Repeat the listing verbatim. Drop any pictures.

.....

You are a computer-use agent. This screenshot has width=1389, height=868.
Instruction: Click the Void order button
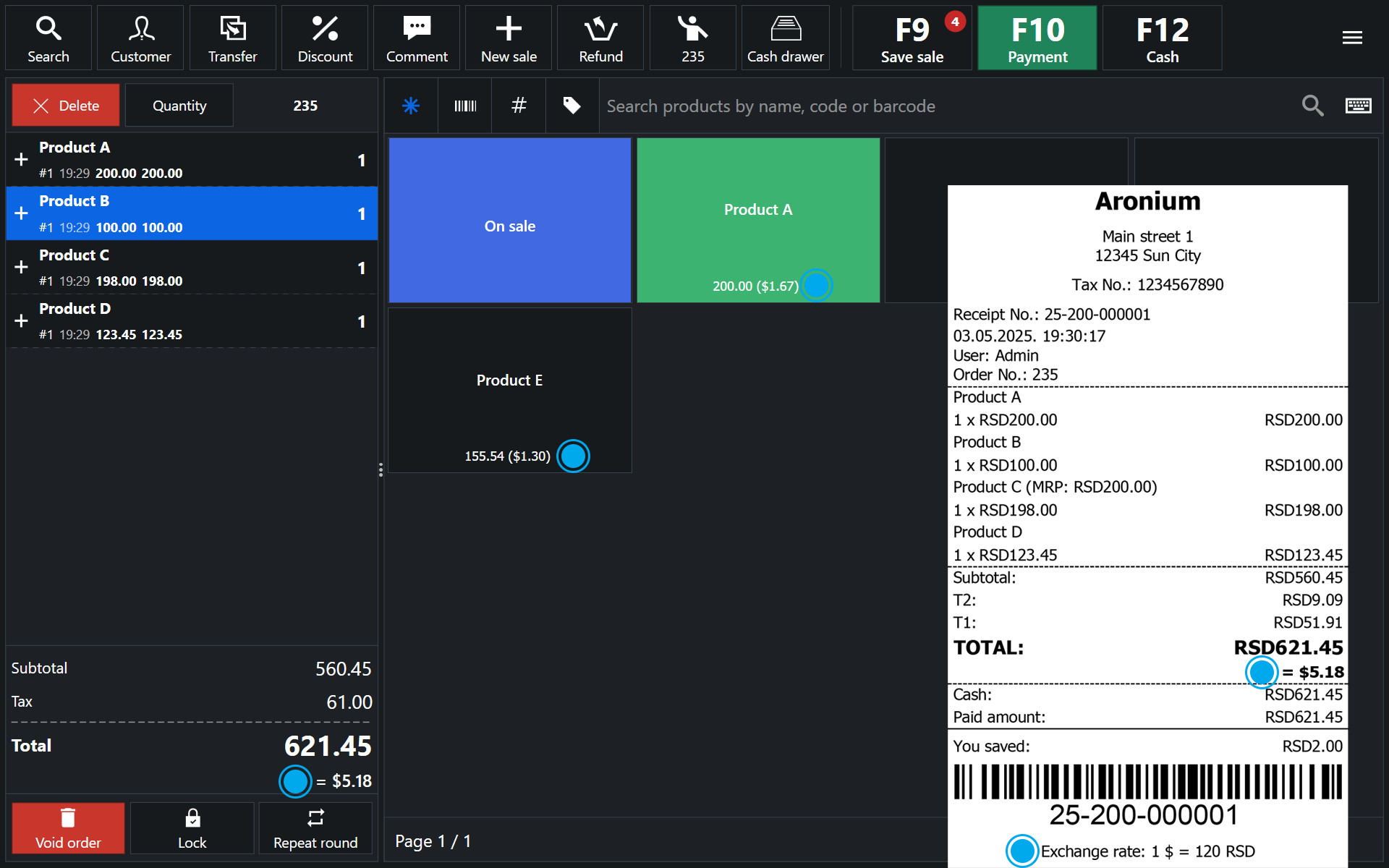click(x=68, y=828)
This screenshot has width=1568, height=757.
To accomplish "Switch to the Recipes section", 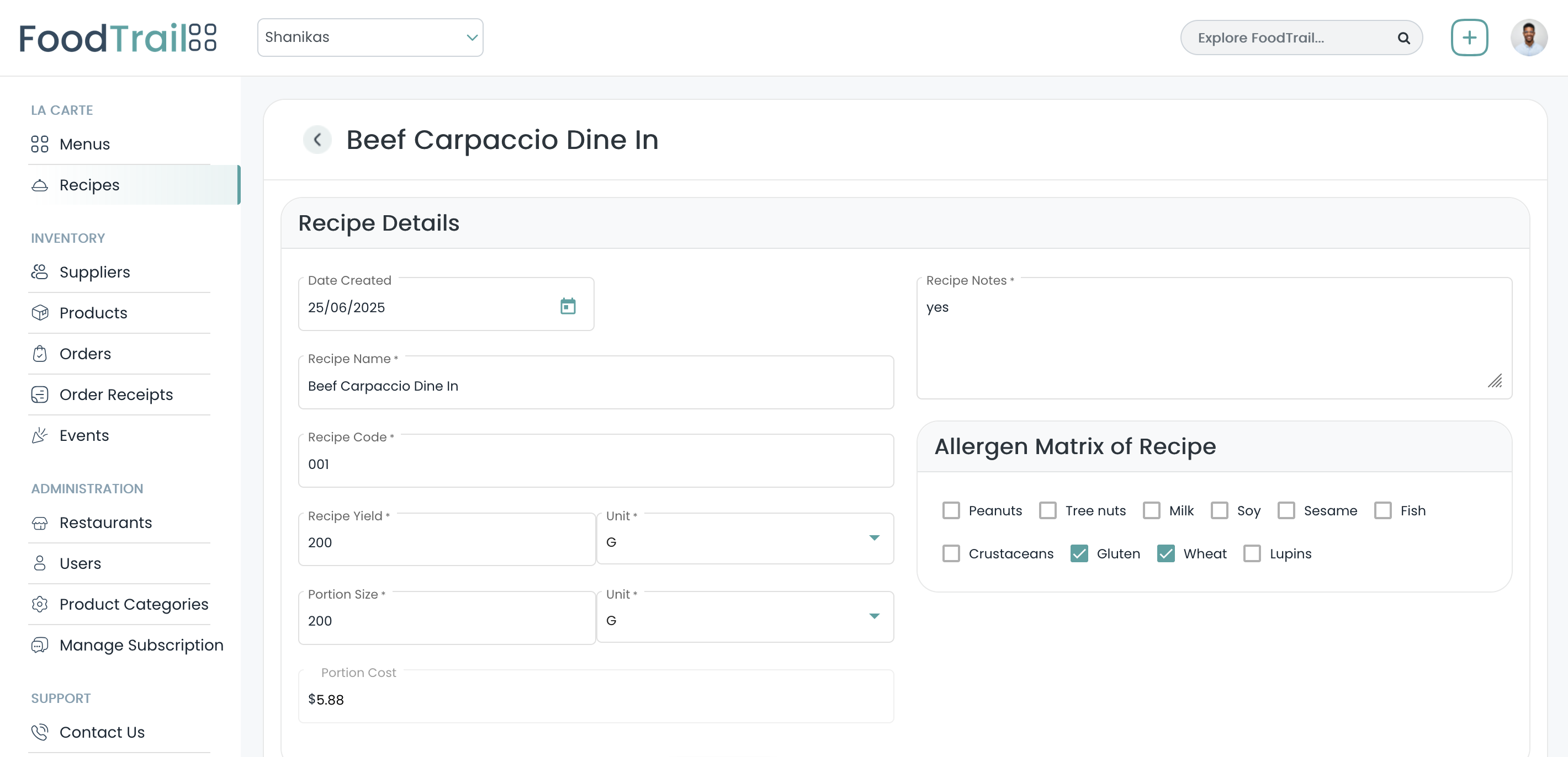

.....

▶ [Solution to the problem]
You are a computer-use agent. This screenshot has width=1389, height=868.
Instruction: Click the Void order button
click(x=68, y=828)
This screenshot has width=1568, height=757.
To accomplish "Switch to the Recipes section", 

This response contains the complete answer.